Cantharidin is a natural compound with cardiotoxicity. Cellular senescence and senescence-associated secretory phenotype (SASP) are implicated in chemotherapy-associated cardiotoxicity. We here investigated how cantharidin induced cardiomyocyte senescence. H9c2 cells were treated with cantharidin. Senescence, mitochondrial functions, SASP, NOD-like receptor thermal protein domain associated protein 3 (NLRP3) signaling and AMP-activated protein kinase (AMPK) phosphorylation were examined. Cantharidin inhibited viability and increased expression of senescence-associated β--galactosidase (SA-β-Gal), p16 and p21 in H9c2 cells, suggesting occurrence of senescence. Cantharidin impaired mitochondrial functions evidenced by reduction in basal respiration, ATP levels and spare respiratory capacity.

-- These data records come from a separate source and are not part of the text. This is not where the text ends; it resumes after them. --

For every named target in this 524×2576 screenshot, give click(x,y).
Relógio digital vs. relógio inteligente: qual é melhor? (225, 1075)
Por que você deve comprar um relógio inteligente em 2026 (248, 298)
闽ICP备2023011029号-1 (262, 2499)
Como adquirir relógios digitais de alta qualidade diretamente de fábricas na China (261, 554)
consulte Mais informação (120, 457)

Cantharidin also decreased mitochondrial DNA copy number and down-regulated mRNA levels of cytochrome c oxidase-I, -II and -III. Moreover, cantharidin suppressed activity of mitochondria complex-I and -II. Examinations of SASP showed that cantharidin promoted expression and secretion of SASP cytokines interleukin-1β-, -6 and -8 and tumor necrosis factor-α, associated with activation of NLRP3/caspase-1 pathway. Finally, cantharidin suppressed AMPK phosphorylation. AMPK activator GSK621 abrogated the up-regulation of SA-β--Gal, p16 and p21 and counteracted the activation of NLRP3 and caspase-1 in cantharidin-challenged H9c2 cells. In conclusion, cantharidin stimulated senescence and SASP in cardiomyocytes through activation of NLRP3 inflammasome and inhibition of AMPK, providing novel molecular insights into cantharidin-induced cardiotoxicity.

 

Comments:

The study you described investigated the molecular mechanisms behind cantharidin-induced cardiomyocyte senescence. Here's a summary of the findings:

**1. Senescence Induction:**
   - Cantharidin treatment reduced cell viability and increased the expression of senescence markers, including senescence-associated β-galactosidase (SA-β-Gal), p16, and p21 in H9c2 cells, indicating the occurrence of cellular senescence.

**2. Mitochondrial Dysfunction:**
   - Cantharidin impaired mitochondrial functions, evidenced by a decrease in basal respiration, ATP levels, and spare respiratory capacity.
   - It reduced mitochondrial DNA copy number and down-regulated the expression of cytochrome c oxidase-I, -II, and -III.
   - Cantharidin suppressed the activity of mitochondrial complexes I and II.

**3. Senescence-Associated Secretory Phenotype (SASP) Activation:**
   - Cantharidin promoted the expression and secretion of SASP cytokines, including interleukin-1β, -6, and -8, and tumor necrosis factor-α.
   - Activation of the NLRP3/caspase-1 pathway was associated with the increased expression of SASP cytokines.

**4. Inhibition of AMPK Pathway:**
   - Cantharidin suppressed AMP-activated protein kinase (AMPK) phosphorylation, a key regulator of cellular energy balance and senescence.
   - Treatment with the AMPK activator GSK621 counteracted the up-regulation of senescence markers (SA-β-Gal, p16, and p21) and the activation of the NLRP3/caspase-1 pathway in cantharidin-treated H9c2 cells.

**Conclusion:**
   Cantharidin induced senescence and SASP in cardiomyocytes by activating the NLRP3 inflammasome and inhibiting the AMPK pathway. These findings provide new insights into the molecular mechanisms underlying cantharidin-induced cardiotoxicity. AMPK activators like GSK621 showed potential in mitigating the senescence and inflammatory responses triggered by cantharidin in cardiomyocytes.